Dane Jasper | Crain's San Francisco

In this ongoing series, we ask executives, entrepreneurs and business leaders about mistakes that have shaped their business philosophy.

Dane Jasper

Background:  

Santa Rosa-based Sonic is an independent telecommunications company and internet service provider that serves as a competitive local exchange carrier in 125 cities in the state, including San Francisco.

The Mistake:

My mistake was not looking beyond the immediate market and not realizing we needed to behave differently from our competitors.

Sonic is a regional competitive telecommunications carrier. That makes us the David to our national Goliaths: the big national cable and telephone companies.

In 2006, we began construction of our own network to deliver internet access and telephone services. When we designed our products, we priced them at different speeds and different prices, as consumers expect. In our industry that means that 5 megabits costs $30, and 10 megabits of internet access costs $35 and 15 megabits costs $40, and so on.

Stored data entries
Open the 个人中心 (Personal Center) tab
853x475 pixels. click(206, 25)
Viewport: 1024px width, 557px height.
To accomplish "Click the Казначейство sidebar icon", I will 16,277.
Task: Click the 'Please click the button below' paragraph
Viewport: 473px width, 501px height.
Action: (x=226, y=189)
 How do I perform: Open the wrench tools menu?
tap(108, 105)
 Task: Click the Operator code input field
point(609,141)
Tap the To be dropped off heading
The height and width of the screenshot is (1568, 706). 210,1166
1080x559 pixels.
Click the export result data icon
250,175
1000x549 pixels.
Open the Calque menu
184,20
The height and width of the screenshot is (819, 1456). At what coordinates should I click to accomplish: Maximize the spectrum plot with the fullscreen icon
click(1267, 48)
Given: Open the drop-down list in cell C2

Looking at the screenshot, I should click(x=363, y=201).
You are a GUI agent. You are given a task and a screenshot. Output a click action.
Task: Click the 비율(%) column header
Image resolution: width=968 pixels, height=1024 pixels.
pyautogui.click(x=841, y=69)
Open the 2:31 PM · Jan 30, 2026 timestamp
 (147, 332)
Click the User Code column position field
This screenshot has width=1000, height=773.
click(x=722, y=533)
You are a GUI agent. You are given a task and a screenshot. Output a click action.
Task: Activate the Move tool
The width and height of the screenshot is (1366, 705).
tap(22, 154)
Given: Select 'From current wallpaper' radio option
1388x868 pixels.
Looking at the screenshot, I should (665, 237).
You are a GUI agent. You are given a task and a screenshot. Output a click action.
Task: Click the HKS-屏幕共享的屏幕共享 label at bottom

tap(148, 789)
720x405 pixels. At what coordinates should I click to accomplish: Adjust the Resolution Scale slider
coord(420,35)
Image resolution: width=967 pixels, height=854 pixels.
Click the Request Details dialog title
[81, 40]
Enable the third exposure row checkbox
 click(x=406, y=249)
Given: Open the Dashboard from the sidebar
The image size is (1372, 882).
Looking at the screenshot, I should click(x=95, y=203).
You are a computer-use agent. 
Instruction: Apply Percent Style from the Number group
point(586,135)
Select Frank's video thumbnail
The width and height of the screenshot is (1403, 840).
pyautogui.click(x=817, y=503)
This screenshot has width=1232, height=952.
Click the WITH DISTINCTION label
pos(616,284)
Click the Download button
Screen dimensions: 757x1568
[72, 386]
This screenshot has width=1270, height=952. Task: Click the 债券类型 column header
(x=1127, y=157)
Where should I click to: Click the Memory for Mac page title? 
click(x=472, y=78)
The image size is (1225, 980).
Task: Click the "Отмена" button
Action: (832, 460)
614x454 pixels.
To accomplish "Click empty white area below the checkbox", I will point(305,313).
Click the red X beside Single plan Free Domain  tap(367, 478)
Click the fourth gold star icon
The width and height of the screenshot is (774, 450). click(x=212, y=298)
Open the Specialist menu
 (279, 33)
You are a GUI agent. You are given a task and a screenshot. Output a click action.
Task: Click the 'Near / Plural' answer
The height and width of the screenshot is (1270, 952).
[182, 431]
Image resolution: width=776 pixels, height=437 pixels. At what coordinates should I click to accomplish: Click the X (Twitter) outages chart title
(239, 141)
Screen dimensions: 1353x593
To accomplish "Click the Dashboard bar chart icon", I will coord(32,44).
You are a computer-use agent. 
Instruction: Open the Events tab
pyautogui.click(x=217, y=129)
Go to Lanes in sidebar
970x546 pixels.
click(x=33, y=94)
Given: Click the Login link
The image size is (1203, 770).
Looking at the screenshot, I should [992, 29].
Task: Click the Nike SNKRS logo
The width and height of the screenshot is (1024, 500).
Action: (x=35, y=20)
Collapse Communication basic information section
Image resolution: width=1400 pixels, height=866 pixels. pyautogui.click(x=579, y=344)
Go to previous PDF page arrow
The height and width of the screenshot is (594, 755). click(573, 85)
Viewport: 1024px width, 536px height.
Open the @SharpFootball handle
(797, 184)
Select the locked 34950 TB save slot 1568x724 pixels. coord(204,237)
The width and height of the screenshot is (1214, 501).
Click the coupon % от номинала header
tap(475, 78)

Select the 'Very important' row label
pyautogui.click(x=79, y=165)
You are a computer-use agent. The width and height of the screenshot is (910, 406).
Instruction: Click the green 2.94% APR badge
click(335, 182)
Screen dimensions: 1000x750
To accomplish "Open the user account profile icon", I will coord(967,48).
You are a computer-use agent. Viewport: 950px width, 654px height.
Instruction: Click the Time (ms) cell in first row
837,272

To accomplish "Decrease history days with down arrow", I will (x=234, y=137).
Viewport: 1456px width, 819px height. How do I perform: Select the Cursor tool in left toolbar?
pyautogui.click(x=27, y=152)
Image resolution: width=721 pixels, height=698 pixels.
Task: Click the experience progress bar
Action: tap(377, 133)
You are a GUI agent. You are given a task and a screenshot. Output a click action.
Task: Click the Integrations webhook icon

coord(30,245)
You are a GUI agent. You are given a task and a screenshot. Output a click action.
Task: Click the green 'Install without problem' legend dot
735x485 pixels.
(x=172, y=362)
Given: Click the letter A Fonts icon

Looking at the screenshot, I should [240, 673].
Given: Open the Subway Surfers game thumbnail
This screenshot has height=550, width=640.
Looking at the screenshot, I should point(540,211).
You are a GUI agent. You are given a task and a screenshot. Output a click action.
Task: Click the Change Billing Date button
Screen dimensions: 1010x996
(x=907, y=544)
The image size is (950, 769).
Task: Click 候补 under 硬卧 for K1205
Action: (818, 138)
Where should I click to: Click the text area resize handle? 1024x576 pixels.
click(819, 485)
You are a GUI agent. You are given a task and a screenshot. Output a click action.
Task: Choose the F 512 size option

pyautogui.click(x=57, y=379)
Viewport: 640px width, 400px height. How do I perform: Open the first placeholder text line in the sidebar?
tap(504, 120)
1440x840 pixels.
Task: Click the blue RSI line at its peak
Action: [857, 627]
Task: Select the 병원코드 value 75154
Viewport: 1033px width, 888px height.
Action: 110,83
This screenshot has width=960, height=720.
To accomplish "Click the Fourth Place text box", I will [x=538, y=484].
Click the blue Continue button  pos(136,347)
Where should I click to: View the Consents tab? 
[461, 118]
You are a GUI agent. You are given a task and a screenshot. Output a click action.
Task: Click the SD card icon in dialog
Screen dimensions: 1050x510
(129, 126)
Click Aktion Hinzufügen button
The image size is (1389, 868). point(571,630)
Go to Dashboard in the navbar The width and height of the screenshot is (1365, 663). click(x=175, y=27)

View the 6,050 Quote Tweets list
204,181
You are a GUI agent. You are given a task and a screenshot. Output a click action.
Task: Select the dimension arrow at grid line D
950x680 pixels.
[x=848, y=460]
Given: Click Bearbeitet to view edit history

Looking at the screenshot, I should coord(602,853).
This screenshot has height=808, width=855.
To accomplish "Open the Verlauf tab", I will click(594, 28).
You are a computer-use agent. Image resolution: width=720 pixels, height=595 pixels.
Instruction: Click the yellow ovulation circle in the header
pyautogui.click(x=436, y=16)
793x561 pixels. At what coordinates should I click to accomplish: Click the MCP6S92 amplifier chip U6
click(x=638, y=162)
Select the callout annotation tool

*Exercise:*
From the article on Dane Jasper's business mistake, write out the passage from "Dane Jasper |" up to and including "their business philosophy.".

*Solution below:*
Dane Jasper | Crain's San Francisco

In this ongoing series, we ask executives, entrepreneurs and business leaders about mistakes that have shaped their business philosophy.